What made you stay in Denmark when you graduated?
Actually, I thought that after my studies I would go back home to Poland, as I really miss my family, but unexpectedly it turned out that I wanted to settle down in Denmark. I found lovely communities that I feel part of, I met great friends, I have my fiancé with me - we want to get married in Denmark this year and we want to buy a house together here. The economy is good, the job market is pretty big and I feel safe here. In Denmark, I see more possibilities for myself and my future family. I want to give birth to my children in a safe country and raise them in the best possible environment. I love that everything in Denmark can be arranged over the phone or the Internet, avoiding standing in long lines in offices, communes, or clinics for a doctor's appointment. I really love Denmark as a country, the only factor that could be better is the weather, but I got used to it, it's not as bad as people say.

What advice would you give to other international students who plan on studying and maybe working in Denmark?

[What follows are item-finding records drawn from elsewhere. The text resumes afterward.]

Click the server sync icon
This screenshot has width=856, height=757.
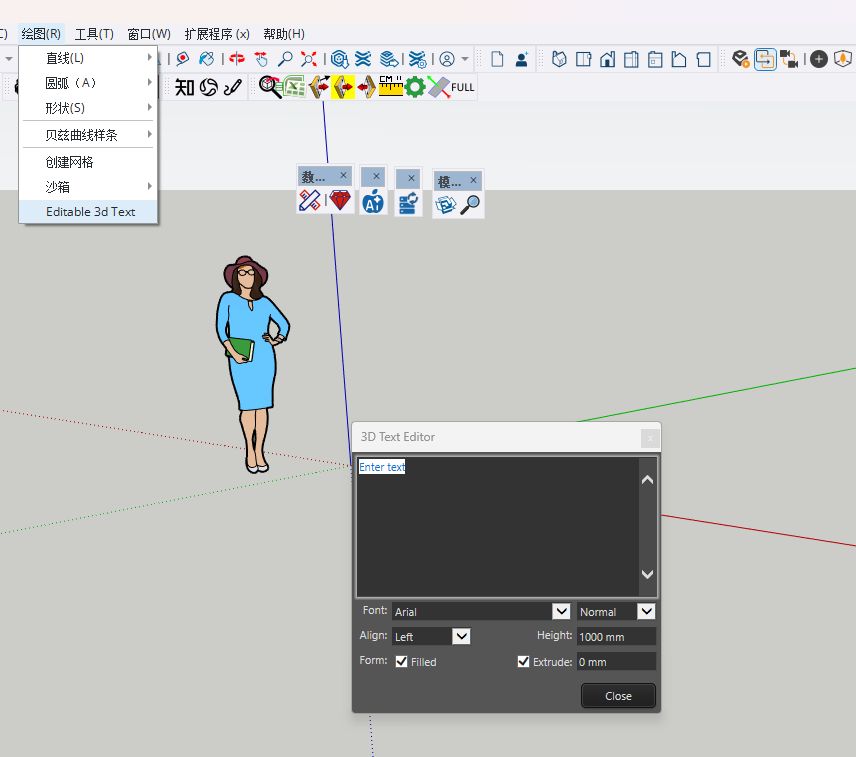(408, 204)
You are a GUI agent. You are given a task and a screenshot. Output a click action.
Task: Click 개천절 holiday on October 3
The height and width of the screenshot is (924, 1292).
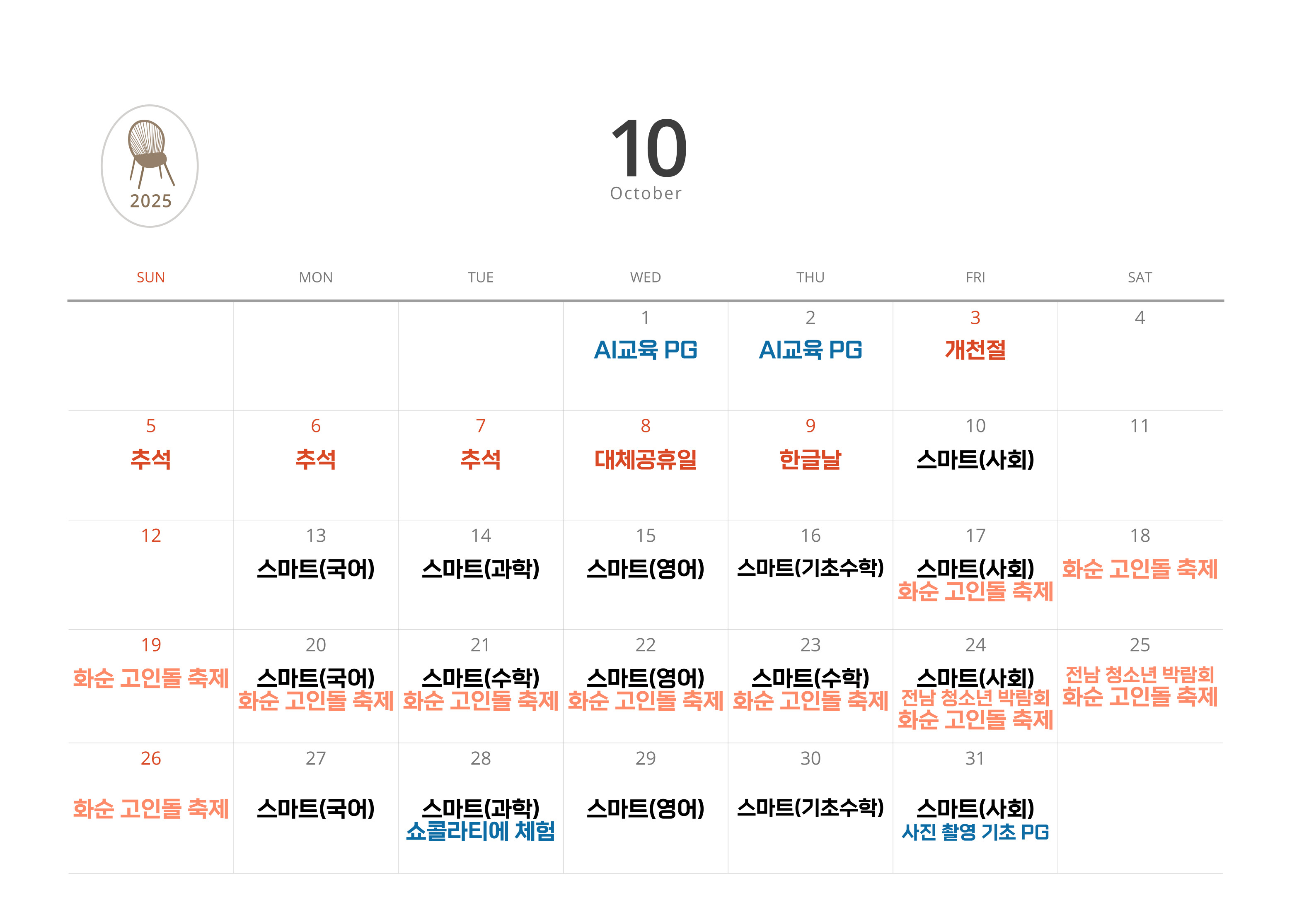(975, 349)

Don’t be afraid of challenges, and don’t give up in hard moments, they pay off later on. Learn Danish, of course, it’s always beneficial to know a language. Try to look and apply for a student job within your interests or academic profession from the very beginning. And don’t talk only with people from your own country, it’s a major mistake to stick with the same group of people, or with people that you already know - you took the first big and brave step of coming to Denmark, try to assimilate with others and be open. Connect with people, listen to your gut feeling and follow your dreams.

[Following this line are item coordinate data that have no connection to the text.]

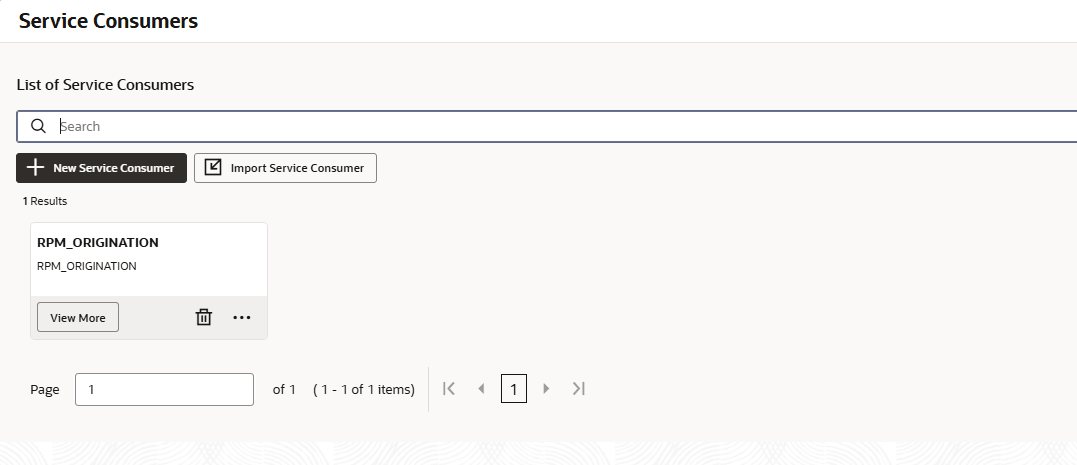The image size is (1077, 465).
Task: Click the Service Consumers page heading
Action: (x=108, y=21)

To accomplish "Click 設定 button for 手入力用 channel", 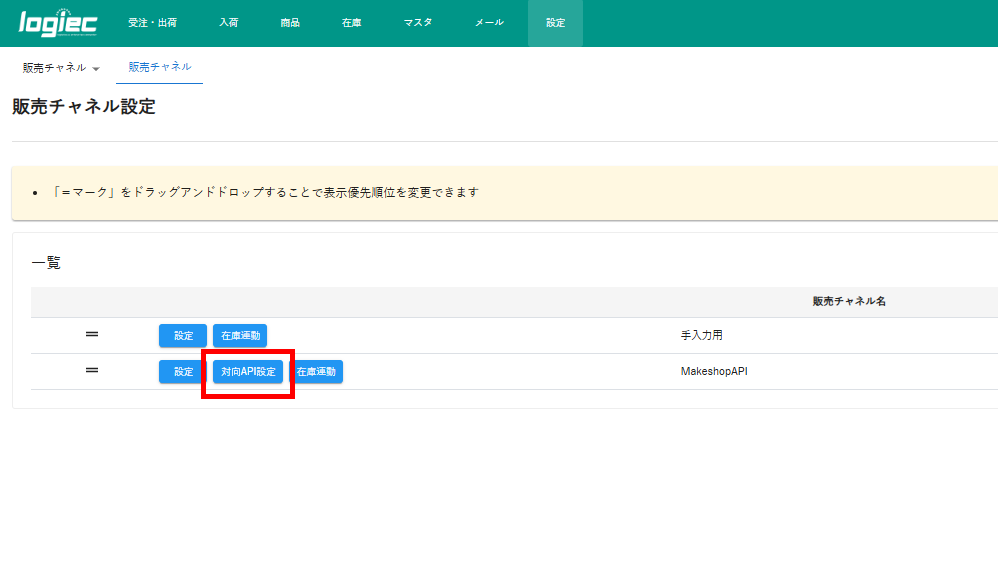I will [x=183, y=336].
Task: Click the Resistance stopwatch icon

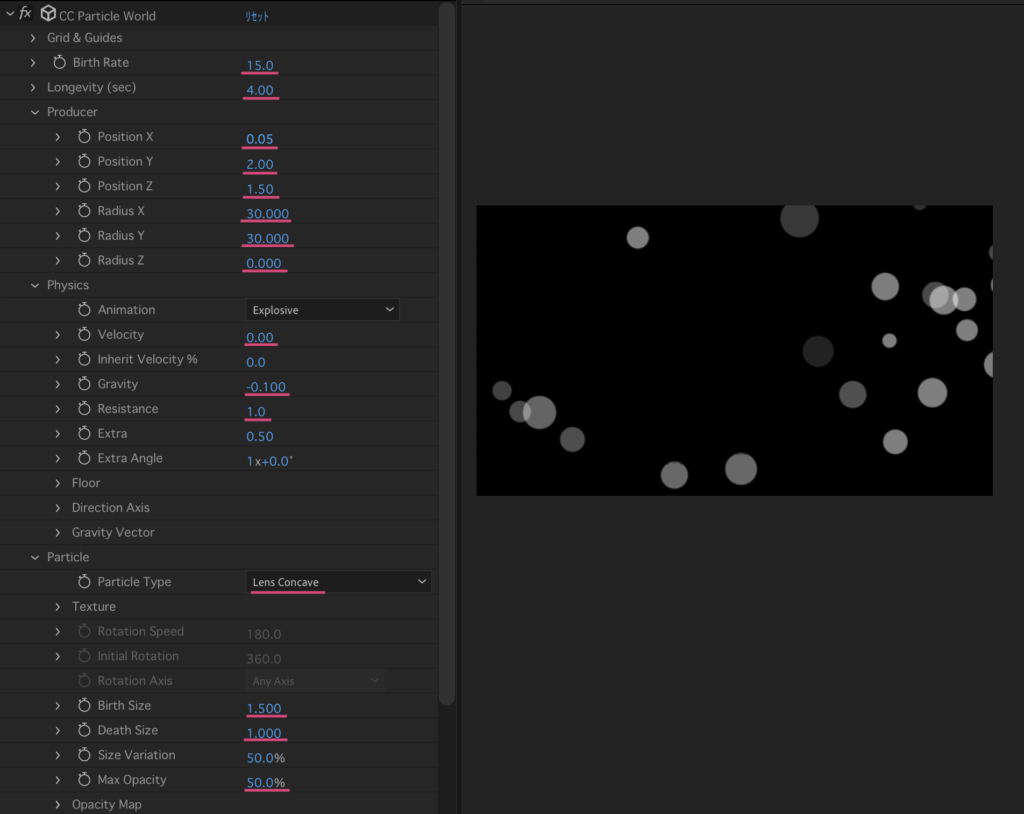Action: pos(86,408)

Where do you see yourself in five years?
I ask myself this question quite a lot. Honestly, I don’t know the answer to that, but I know that I want to be happy, I want to build great relationships on my journey called life, I want to inspire others, and I want to be successful. I see myself helping others develop businesses while working hard in my own company. I have my own photography and videography company that I started last year. I also opened an online shop in September this year. In addition, I am working for two completely different companies, one is an IT company where I mainly work with marketing, branding, and business development, and for the other one I am establishing business relationships between Polish and Danish companies. Thanks to my education and work experience I see a lot of business possibilities - it gave me a wider perspective and let me think outside the box. And Denmark has definitely become my second home and I realised that I want to settle down here.